** Opening GIVEN ENTRIES block **

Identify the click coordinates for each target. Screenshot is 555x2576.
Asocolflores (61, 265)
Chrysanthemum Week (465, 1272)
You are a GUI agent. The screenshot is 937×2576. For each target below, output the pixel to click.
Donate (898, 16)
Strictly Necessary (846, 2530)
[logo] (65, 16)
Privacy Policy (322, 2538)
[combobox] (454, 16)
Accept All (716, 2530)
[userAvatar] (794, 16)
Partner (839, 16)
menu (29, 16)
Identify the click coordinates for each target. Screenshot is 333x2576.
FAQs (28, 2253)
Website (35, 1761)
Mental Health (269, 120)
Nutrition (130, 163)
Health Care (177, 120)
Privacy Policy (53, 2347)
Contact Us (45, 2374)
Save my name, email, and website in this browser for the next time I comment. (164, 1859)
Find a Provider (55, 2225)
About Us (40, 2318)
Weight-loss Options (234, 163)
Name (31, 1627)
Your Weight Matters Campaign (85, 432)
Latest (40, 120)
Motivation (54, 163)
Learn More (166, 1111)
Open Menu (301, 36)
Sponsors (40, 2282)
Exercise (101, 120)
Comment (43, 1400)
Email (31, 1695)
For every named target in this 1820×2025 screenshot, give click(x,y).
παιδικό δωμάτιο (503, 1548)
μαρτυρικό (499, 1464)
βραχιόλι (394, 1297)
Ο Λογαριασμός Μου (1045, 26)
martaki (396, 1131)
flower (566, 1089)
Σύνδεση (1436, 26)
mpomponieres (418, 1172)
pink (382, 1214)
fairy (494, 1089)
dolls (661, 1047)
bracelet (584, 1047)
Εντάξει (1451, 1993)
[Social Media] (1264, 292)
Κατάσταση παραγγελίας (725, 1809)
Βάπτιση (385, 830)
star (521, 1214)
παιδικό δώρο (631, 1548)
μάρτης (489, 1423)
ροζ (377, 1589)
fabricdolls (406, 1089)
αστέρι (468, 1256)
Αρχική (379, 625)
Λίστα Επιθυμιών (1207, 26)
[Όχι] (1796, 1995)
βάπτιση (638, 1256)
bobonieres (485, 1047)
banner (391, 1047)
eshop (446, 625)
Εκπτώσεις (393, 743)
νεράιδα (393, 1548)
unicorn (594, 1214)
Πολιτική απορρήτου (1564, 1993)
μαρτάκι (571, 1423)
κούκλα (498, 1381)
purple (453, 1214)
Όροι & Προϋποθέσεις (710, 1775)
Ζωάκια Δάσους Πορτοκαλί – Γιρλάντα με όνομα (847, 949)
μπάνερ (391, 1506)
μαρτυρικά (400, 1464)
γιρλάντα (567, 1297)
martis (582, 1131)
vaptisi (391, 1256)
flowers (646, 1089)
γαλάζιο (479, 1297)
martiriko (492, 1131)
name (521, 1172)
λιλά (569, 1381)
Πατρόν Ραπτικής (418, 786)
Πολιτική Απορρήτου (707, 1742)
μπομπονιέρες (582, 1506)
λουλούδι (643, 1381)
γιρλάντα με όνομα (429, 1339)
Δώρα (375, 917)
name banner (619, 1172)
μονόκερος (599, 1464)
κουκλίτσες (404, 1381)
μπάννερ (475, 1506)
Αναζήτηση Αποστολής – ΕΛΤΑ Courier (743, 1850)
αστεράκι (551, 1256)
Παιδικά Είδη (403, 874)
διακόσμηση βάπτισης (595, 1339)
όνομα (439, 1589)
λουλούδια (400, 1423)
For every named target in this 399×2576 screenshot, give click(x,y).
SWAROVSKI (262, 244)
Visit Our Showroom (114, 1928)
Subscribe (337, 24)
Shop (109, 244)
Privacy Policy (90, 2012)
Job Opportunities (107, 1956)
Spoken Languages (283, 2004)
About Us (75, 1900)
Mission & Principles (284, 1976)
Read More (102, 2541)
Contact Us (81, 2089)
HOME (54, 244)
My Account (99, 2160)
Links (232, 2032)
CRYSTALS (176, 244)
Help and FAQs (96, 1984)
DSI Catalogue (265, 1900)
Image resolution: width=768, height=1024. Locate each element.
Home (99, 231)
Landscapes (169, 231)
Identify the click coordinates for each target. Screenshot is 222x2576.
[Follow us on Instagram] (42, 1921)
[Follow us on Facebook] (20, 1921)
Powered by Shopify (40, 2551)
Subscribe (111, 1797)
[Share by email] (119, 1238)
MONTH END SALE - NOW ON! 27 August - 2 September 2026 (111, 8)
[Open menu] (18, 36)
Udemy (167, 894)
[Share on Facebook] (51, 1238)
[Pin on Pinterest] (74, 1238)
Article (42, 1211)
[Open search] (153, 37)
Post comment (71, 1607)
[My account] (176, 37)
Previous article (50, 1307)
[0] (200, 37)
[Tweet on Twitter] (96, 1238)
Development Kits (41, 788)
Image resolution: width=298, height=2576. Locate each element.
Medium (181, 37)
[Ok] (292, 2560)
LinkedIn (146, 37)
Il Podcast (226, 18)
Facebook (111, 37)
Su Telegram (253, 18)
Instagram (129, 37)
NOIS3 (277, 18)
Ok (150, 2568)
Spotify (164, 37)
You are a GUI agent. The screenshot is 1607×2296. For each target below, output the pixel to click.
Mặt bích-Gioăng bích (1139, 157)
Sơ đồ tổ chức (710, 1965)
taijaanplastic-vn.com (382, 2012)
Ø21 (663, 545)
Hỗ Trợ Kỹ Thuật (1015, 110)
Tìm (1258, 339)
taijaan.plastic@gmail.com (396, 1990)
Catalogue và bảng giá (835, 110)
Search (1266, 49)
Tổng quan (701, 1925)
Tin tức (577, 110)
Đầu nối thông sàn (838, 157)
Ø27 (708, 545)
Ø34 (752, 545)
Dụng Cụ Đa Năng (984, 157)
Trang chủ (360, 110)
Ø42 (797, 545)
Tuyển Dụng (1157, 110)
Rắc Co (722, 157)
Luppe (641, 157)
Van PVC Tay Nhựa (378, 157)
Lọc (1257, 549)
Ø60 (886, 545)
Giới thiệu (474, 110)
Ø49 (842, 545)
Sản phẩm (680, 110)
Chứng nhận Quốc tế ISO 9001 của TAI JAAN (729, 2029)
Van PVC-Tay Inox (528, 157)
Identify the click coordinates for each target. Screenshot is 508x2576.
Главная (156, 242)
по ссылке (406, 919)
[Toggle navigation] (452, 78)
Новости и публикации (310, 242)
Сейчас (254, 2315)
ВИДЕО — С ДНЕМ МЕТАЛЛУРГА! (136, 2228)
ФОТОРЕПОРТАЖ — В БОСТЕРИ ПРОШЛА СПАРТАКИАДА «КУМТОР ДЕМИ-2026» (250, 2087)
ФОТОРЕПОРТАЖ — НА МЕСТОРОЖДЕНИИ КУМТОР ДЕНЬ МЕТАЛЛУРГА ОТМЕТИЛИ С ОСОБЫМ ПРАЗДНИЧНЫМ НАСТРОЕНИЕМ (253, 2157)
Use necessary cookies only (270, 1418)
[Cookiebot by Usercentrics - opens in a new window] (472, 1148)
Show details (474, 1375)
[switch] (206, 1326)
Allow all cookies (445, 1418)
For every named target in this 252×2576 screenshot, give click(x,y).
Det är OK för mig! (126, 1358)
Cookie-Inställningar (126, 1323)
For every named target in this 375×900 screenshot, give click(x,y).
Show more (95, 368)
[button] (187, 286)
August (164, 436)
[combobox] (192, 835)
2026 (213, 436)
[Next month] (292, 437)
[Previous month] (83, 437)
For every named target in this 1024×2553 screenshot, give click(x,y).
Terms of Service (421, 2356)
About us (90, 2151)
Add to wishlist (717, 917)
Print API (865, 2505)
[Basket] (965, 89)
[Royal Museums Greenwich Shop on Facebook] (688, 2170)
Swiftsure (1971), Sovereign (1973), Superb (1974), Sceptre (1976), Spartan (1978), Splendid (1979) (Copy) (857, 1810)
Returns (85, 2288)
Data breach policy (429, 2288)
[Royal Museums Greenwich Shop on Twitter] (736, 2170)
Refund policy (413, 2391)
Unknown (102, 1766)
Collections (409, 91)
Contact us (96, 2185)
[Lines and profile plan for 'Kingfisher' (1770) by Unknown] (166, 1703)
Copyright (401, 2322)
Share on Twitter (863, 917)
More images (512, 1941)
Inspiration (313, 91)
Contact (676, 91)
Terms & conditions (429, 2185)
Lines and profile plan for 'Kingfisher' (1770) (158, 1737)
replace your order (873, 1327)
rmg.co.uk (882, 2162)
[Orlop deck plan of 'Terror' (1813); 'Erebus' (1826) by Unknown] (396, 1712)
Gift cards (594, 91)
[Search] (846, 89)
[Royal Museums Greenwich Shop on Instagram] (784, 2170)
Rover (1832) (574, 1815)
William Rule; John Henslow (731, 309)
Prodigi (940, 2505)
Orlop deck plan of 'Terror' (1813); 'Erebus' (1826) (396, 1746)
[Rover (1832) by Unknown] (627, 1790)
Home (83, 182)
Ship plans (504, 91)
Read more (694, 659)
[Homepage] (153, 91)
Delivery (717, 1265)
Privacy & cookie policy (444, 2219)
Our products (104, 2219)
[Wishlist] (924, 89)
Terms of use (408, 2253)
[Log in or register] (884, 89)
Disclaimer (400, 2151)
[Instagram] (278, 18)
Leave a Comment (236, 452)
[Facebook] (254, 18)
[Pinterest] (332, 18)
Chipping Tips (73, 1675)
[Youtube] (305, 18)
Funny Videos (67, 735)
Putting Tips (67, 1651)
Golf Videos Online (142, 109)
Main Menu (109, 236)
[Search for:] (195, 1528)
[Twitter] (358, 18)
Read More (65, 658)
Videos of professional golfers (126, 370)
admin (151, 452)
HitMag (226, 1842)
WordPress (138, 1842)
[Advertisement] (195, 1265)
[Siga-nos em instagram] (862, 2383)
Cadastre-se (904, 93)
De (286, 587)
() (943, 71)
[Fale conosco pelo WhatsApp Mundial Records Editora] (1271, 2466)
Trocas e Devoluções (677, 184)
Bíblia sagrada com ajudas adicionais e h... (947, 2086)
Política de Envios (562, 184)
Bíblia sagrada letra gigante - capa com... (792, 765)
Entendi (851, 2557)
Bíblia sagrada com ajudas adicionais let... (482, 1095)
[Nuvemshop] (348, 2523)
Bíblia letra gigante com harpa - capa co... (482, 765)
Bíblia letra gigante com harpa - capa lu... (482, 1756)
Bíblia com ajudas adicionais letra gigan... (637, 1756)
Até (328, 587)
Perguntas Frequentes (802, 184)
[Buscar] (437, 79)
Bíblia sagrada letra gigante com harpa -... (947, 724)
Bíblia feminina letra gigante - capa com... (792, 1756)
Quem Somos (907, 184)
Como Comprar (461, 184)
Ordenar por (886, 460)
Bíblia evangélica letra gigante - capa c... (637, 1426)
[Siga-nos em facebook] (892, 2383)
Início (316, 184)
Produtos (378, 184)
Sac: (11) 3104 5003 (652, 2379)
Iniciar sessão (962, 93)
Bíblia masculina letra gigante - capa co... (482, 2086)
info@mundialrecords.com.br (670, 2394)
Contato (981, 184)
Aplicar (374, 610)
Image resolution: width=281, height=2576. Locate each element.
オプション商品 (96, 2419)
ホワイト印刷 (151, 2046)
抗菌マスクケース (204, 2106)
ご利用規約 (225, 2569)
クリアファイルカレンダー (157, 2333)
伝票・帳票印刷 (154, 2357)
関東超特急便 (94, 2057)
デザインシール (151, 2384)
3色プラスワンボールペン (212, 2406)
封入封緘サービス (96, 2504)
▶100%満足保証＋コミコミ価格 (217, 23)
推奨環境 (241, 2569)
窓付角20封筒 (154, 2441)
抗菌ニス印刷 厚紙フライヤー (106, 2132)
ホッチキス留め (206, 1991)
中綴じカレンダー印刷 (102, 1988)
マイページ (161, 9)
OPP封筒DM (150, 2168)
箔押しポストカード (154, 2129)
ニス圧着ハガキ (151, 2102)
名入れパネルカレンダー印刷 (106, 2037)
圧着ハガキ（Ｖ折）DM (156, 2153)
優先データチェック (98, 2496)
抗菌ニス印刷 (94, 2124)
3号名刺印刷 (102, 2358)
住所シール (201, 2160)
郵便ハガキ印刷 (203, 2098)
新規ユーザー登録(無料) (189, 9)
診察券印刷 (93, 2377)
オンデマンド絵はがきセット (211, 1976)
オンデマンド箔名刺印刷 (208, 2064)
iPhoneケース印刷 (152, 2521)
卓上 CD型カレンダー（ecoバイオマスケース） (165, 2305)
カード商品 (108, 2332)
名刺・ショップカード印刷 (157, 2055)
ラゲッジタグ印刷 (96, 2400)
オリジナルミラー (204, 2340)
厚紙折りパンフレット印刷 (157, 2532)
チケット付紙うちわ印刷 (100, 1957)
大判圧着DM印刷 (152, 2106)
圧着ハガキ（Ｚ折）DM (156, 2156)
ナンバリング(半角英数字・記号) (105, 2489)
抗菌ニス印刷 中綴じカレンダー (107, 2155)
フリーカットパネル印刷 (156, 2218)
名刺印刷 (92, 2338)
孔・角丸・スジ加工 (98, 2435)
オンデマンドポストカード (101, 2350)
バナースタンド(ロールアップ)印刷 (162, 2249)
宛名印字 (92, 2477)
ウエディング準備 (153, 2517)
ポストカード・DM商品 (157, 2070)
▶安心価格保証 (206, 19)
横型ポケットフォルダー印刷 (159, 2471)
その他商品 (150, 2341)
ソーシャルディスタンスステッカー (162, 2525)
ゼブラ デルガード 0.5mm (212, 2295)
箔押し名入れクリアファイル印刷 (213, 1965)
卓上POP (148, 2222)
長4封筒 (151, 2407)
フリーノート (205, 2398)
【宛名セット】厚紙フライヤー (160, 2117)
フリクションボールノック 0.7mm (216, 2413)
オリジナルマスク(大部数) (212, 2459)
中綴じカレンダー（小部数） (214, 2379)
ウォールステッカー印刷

** Closing GIVEN ENTRIES block **

- **WHAT THIS TASK INVOLVES**: Show each line from the listing above that includes the word "Lines".

- **RESPONSE BELOW**:
[Lines and profile plan for 'Kingfisher' (1770) by Unknown] (166, 1703)
Lines and profile plan for 'Kingfisher' (1770) (158, 1737)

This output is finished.